Living Like Loretta
Orchard Beach, 1952
To know me is to know how much I loved my grandma Loretta. I’ve spent my whole life wearing my love for her on my sleeve—wanting to be just like her, thinking she was the most beautiful, brave, creative, and fabulous person in the world. But what I didn’t realize until after she passed is that the very things I loved most about her… I had inherited.
Loretta was, quite frankly, iconic—and my role model for my entire life. She had this magical ability to turn even the smallest, most ordinary moments into something memorable. She made everything more beautiful, more exciting, and more meaningful just by being part of it. And for as long as her body could manage, she was a part of everything. She never let distance get in the way—there was no event too small to warrant Loretta hopping on a flight to Colorado, Texas, or even Italy to be there for me and my brother. Her presence in our lives was constant, and yet no amount of time with her ever felt like enough.
One of my earliest memories of Loretta—besides her dramatic flair and hilarious commentary—was her insistence that life should be an adventure. If I close my eyes, I can still hear her whispering, “Brookie… let’s go on an adventure.” For many years, that was kind of our catchphrase—used for everything from trying a new food to going to the doctor to taking the training wheels off my bike. With that one sentence, she taught me that anything and everything in life could be exciting if I let it. But more than that—she taught me I was never alone. With Loretta, every adventure was a shared one. She showed me how possible it was to seize life by the horns and be brave.
And she lived that way too. Fearlessly. Enthusiastically. A little stubbornly. She approached life head-on with an “I got this” attitude—even when she didn’t feel that way deep down. She always put others before herself, even when she was in pain. To be loved by Loretta was to feel like the most important person in the world.
She also passed down some of her signature Loretta-isms—many of which I’ve fully internalized. My favorites being, “Diamonds are a girl’s best friend” and “Life is short—buy the shoes.” Yes, Loretta loved beautiful things. And yes, I do too (no shame). But those lessons meant more than just indulgence. To me, they were about choosing joy. Choosing presence. Finding beauty in the everyday and not putting off happiness for some uncertain future. Loretta believed in living life fully—surrounded by beauty, yes—but mostly surrounded by the people and things that made her feel alive and connected to her truest self. If she could chime in right now, I have no doubt she’d crack a joke about how they don’t actually check the balance of your bank account in heaven.
The last decade wasn’t easy for Loretta. She beat cancer multiple times and stared down heart disease with her signature “not today” attitude. And while her body eventually told a different story, I never stopped seeing her as the woman she truly was—not the version shaped by illness or age, but the one who taught me how to live with style, guts, and an unapologetic sense of self.
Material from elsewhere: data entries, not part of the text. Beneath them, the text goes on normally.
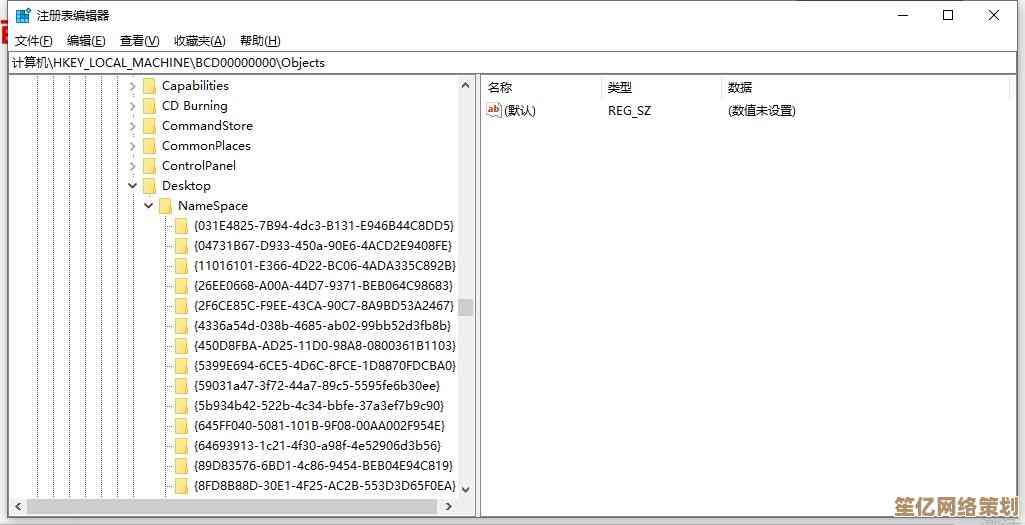Open the 查看(V) menu
This screenshot has width=1025, height=525.
[x=139, y=41]
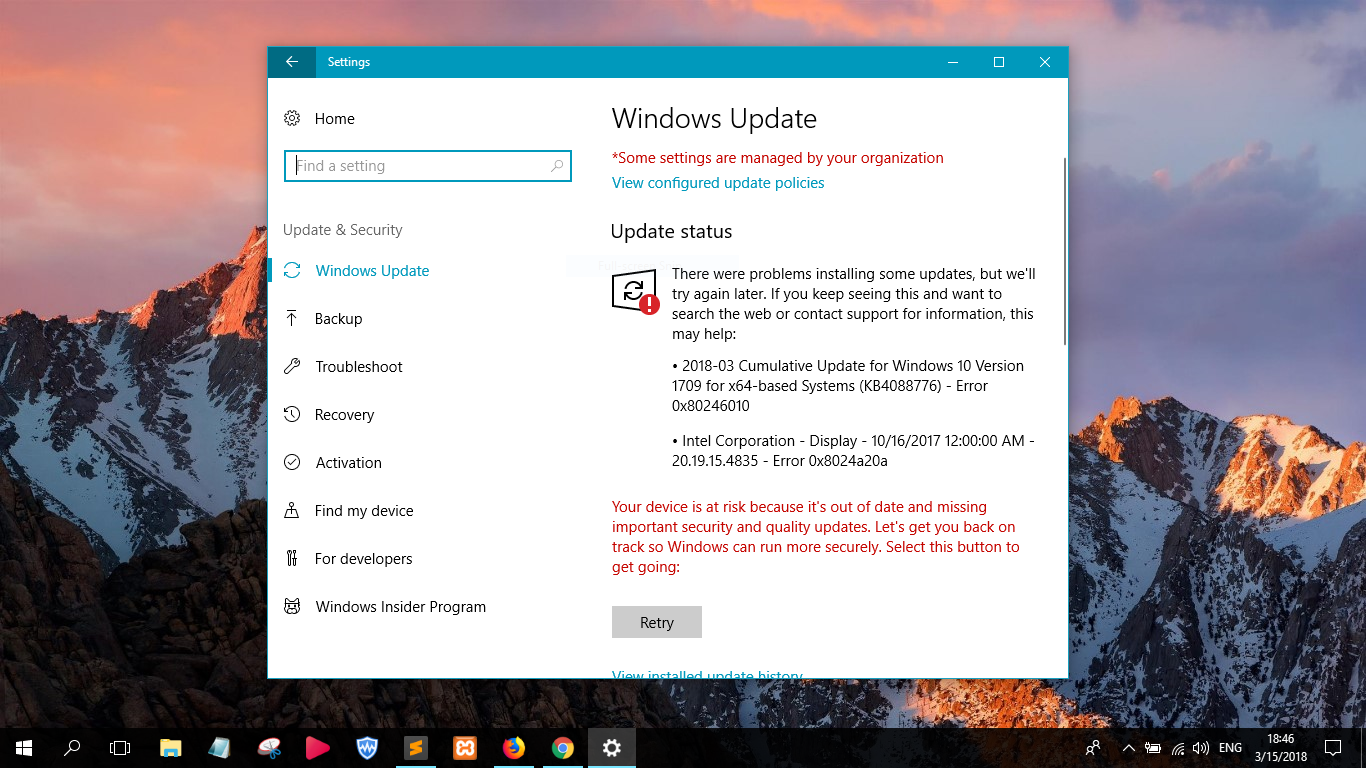The width and height of the screenshot is (1366, 768).
Task: Go back with the Settings back arrow
Action: [x=291, y=61]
Now… here’s the part that’s hardest to write about, because I wish more than anything she had understood it while she was still here: Loretta never saw herself the way the rest of us did. For someone so glamorous and magnetic, she spent a lot of time focused on her imperfections. My whole life, I heard, “Brookie, I’m too fat,” or “Who’s that old lady in the mirror?” or “I look like hell.” Meanwhile, all I saw was perfection—everything I loved most in the world.
She had this little piece of pig art in her kitchen for as long as I can remember. It said, “Dear Lord, if you won’t make me thin, please make my friends fat.” Classic Loretta—funny, sarcastic, self-deprecating. But it was also a window into something deeper. Despite everything that made her so uniquely fabulous, she often fell short in her own eyes. And here’s the heartbreaking irony: I look just like her. I am just like her. And if I loved her that much—so unconditionally—how could I not offer that same love to myself?
I didn’t fully realize any of this until I was standing across from her in the hospital. She reached out, touched the dimple on my chin, then hers, winked, and said, “My girl.” And I felt it—like something inside me clicked. I was her girl. And without even realizing it, I had grown up to be just like the person I loved most.
That’s the final Loretta lesson—the one she never got to learn, but one I’ll carry for both of us: Life is too short to look at yourself through your own critical lens. Try to see yourself through the eyes of the people who love you. You might find that the very things you wish were different about yourself are the same things someone else wouldn’t change for the world.
I like to think the people we love don’t ever really leave us. They live on in us—in the stories we tell, the lessons they leave behind, and the way we choose to live. Loretta lives in me. In my dimpled chin. In the way I style a room. In the extra pair of shoes I definitely don’t need, but buy anyway. She’s there when I dive headfirst into something new without fear.
I hope I can keep choosing joy. Keep choosing bravery. Keep seeing the world through her creativity-tinted glasses. And I hope anyone who knew her—or even just hears about her—feels inspired to do the same.
Life is short—so buy the shoes. Take the trip. Order the extra martini. Plant your favorite flowers by the door every spring. Make every moment special, because you can. And most of all, try to love yourself the way Loretta loved the people around her—with everything she had, until the very end.